Do we seem stuck in a rut here?

Why haven't we taken that next step in this series?

Well, I mentioned some struggles I've been working through. That has slowed me down some. But really, the main reason we haven't taken the next steps here is that I haven't taken the next step *here*... in real life.

So why not??? What's the problem?

Truly, the main problem comes down to the original problem. Laziness.

I'm lazy.

I hate it... but I am. I've not yet been able to put off this sin. It's a tricky one to put off too... and you know why? Because I have to put off laziness in order to put off laziness.

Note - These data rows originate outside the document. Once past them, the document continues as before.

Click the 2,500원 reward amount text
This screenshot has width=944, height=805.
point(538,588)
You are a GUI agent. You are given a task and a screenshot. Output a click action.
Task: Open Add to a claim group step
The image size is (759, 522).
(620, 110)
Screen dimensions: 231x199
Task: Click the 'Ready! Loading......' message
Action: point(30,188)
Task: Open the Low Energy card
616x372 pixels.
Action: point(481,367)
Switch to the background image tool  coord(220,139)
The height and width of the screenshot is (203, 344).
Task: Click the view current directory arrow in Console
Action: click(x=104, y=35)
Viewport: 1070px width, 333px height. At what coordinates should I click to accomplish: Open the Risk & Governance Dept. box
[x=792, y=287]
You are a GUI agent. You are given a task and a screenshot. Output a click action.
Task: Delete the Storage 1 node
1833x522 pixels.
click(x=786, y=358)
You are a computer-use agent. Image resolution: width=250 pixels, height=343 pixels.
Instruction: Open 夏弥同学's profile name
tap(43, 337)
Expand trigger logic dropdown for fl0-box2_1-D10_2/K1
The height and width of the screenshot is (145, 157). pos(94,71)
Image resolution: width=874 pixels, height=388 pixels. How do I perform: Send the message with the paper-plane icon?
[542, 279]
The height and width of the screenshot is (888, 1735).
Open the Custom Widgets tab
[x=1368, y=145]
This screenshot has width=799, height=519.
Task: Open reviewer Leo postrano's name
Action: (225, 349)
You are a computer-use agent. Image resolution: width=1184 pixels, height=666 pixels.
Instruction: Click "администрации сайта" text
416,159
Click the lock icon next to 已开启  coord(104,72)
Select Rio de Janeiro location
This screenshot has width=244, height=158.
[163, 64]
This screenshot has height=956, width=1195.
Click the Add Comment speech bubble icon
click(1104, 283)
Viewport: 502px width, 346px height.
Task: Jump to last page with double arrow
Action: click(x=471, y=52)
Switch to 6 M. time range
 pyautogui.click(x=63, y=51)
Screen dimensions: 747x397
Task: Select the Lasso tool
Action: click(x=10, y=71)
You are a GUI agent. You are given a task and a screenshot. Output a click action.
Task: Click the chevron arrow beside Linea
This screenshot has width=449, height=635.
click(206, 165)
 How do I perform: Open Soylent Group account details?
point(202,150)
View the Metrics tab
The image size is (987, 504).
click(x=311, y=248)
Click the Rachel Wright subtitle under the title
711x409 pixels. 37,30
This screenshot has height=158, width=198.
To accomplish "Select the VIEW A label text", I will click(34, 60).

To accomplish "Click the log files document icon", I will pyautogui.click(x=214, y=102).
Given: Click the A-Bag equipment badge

That's right. I have to get up.

Then I have to stay up.

I have to "do it enyway!"


Sitting back down to read one more blog is easier than getting everything out to mop the floor.

Thumbing through a catalog is way more fun than washing toilets.

Searching online for encouragement in housework is less work than actually doing it.

Seeking out other's suggestions for child raising and spiritual growth takes way less faith (and sometimes time) than sitting quietly before the throne of the one who knows the answers and seeking them for ourselves!


A couple articles I've happened upon in the last day or so have helped me see this and I wanted to pass them on for your own edification!

Rising to the Challenge
Lara's Dos and Don'ts (I'd read through these soon... she's fazing out her blog and has already deleted much of her archives.)


My goal this week... my number one focus... isn't on keeping my schedule (though that would be great!) and isn't getting everything done. This week my focus is on getting back up... working hard... and not eating the bread of idleness!!!


Linking to...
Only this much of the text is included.